Begin Information shown

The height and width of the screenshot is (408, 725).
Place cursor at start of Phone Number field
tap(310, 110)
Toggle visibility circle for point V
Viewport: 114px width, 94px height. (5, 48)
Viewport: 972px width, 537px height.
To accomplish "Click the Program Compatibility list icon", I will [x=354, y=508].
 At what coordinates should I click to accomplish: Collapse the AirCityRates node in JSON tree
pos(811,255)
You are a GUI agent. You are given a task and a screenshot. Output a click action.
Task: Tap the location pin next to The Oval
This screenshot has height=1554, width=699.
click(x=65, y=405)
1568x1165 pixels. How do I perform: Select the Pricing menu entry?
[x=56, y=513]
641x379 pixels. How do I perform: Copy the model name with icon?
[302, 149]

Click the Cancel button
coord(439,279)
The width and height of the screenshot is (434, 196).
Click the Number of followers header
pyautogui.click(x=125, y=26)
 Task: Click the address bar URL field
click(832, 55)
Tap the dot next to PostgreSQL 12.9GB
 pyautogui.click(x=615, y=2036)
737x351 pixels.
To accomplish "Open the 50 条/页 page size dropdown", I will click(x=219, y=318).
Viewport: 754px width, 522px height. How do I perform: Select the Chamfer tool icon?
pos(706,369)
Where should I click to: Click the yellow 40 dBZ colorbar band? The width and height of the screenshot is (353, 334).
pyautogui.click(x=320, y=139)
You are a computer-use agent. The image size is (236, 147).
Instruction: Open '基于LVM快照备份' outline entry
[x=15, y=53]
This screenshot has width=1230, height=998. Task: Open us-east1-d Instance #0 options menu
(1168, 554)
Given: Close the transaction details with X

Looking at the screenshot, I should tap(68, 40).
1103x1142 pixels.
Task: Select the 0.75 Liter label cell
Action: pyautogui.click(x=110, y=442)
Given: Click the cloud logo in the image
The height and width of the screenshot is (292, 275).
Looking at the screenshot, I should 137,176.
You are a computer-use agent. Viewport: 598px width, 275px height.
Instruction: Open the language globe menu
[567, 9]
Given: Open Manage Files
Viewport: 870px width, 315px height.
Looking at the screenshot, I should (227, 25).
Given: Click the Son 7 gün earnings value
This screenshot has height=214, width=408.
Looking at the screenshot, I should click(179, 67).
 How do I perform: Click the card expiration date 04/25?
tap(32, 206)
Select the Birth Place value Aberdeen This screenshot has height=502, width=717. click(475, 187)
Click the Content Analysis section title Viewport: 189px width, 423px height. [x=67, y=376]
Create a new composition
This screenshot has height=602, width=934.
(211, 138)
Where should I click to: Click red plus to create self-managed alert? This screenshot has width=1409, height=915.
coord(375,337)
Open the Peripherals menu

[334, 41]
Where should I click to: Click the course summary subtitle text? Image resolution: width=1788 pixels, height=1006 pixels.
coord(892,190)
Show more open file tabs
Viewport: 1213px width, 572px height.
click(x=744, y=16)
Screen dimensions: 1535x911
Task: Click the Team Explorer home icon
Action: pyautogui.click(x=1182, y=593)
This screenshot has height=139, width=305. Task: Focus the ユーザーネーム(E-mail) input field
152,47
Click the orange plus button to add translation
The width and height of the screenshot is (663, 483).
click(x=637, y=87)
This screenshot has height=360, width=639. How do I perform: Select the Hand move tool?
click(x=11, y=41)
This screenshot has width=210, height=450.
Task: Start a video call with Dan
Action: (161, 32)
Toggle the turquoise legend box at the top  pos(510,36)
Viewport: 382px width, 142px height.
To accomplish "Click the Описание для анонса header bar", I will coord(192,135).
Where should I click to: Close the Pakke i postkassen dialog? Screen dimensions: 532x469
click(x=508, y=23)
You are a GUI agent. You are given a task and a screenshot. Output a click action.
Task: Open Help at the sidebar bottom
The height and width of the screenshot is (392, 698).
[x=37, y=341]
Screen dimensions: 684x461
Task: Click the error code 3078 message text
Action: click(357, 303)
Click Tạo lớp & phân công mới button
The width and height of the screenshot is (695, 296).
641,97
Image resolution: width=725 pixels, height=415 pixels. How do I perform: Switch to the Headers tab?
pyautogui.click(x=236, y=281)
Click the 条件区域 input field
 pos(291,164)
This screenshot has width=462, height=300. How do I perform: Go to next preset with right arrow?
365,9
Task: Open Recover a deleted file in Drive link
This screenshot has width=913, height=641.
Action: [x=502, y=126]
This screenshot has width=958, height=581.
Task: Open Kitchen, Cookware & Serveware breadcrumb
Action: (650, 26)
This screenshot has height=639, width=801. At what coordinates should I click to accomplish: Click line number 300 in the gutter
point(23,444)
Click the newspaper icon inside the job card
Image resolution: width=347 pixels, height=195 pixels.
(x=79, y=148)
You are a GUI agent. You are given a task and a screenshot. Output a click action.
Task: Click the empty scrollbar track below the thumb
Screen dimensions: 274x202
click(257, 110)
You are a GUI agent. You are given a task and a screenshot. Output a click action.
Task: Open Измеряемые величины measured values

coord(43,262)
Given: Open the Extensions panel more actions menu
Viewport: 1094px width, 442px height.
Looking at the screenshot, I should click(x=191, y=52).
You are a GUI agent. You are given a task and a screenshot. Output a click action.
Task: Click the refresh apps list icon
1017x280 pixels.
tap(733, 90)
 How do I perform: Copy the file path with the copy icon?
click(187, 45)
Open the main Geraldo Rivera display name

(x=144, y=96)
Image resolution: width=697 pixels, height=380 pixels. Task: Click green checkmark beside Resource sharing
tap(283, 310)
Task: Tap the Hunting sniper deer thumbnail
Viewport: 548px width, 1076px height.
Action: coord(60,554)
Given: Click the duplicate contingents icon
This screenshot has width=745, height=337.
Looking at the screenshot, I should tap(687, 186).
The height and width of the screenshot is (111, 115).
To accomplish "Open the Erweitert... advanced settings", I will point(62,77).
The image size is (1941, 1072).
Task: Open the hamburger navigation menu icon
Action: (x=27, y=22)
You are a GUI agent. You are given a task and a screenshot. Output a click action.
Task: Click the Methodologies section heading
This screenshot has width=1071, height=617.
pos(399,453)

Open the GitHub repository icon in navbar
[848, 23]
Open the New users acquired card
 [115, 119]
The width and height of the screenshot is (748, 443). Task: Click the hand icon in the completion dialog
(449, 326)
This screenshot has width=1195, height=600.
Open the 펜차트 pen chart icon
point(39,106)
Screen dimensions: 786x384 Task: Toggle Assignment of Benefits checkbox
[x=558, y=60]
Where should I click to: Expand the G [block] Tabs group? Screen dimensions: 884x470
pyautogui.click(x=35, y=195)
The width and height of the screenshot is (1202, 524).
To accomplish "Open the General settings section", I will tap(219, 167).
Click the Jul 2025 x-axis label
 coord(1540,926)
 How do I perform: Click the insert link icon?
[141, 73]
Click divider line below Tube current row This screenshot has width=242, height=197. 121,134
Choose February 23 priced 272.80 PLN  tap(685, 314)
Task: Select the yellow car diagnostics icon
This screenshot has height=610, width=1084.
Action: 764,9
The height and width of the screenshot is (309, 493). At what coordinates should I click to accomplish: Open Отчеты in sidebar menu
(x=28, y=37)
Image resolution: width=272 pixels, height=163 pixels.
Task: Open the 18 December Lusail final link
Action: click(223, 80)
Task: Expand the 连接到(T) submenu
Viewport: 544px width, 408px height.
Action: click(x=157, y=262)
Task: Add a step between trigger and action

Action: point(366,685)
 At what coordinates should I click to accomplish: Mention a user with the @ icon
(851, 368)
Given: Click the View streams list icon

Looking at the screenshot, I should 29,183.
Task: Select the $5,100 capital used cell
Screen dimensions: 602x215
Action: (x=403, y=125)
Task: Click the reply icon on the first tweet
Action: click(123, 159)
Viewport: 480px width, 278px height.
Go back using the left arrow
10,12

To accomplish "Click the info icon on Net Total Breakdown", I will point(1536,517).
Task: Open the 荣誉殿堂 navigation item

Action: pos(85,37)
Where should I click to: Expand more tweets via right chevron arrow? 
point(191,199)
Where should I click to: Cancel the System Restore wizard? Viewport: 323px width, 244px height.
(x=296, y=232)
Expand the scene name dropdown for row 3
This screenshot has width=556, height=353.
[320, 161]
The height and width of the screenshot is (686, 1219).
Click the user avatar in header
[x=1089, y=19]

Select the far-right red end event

End Information shown

- Given task: How many lines of the data above contain the word "below"? Give only the number.

- The result: 2